§ Problem requirements: Please filter the data down to the lines that include the word "computer" and copy them.

________________

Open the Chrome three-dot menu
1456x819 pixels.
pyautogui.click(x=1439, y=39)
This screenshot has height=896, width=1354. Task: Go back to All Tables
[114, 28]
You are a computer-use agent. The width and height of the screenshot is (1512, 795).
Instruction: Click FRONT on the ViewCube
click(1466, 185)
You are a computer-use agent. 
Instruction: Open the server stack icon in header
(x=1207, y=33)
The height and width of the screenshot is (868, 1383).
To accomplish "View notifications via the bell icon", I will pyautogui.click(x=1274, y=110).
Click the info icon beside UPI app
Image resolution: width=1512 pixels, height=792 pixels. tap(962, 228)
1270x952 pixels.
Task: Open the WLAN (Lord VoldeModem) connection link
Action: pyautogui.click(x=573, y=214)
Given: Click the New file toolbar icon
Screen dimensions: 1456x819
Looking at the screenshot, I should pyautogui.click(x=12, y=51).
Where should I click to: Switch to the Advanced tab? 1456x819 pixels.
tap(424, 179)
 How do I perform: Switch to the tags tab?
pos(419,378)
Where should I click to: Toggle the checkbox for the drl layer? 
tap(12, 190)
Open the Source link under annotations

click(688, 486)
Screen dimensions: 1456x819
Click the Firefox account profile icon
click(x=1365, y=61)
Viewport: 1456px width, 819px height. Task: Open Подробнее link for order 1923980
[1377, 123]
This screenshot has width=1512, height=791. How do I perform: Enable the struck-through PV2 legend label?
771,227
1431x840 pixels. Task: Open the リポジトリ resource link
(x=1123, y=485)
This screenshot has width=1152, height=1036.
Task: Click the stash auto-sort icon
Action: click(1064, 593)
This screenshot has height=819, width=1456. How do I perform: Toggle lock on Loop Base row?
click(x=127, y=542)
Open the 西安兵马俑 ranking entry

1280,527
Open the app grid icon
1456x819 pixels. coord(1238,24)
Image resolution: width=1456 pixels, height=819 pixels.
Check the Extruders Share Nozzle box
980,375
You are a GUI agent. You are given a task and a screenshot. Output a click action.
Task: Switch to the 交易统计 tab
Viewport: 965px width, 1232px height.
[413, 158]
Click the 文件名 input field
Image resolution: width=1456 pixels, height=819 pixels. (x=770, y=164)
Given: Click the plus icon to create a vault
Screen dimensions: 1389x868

________________

§ Task result:
You are a computer-use agent. The width and height of the screenshot is (1512, 795).
You are a computer-use agent. 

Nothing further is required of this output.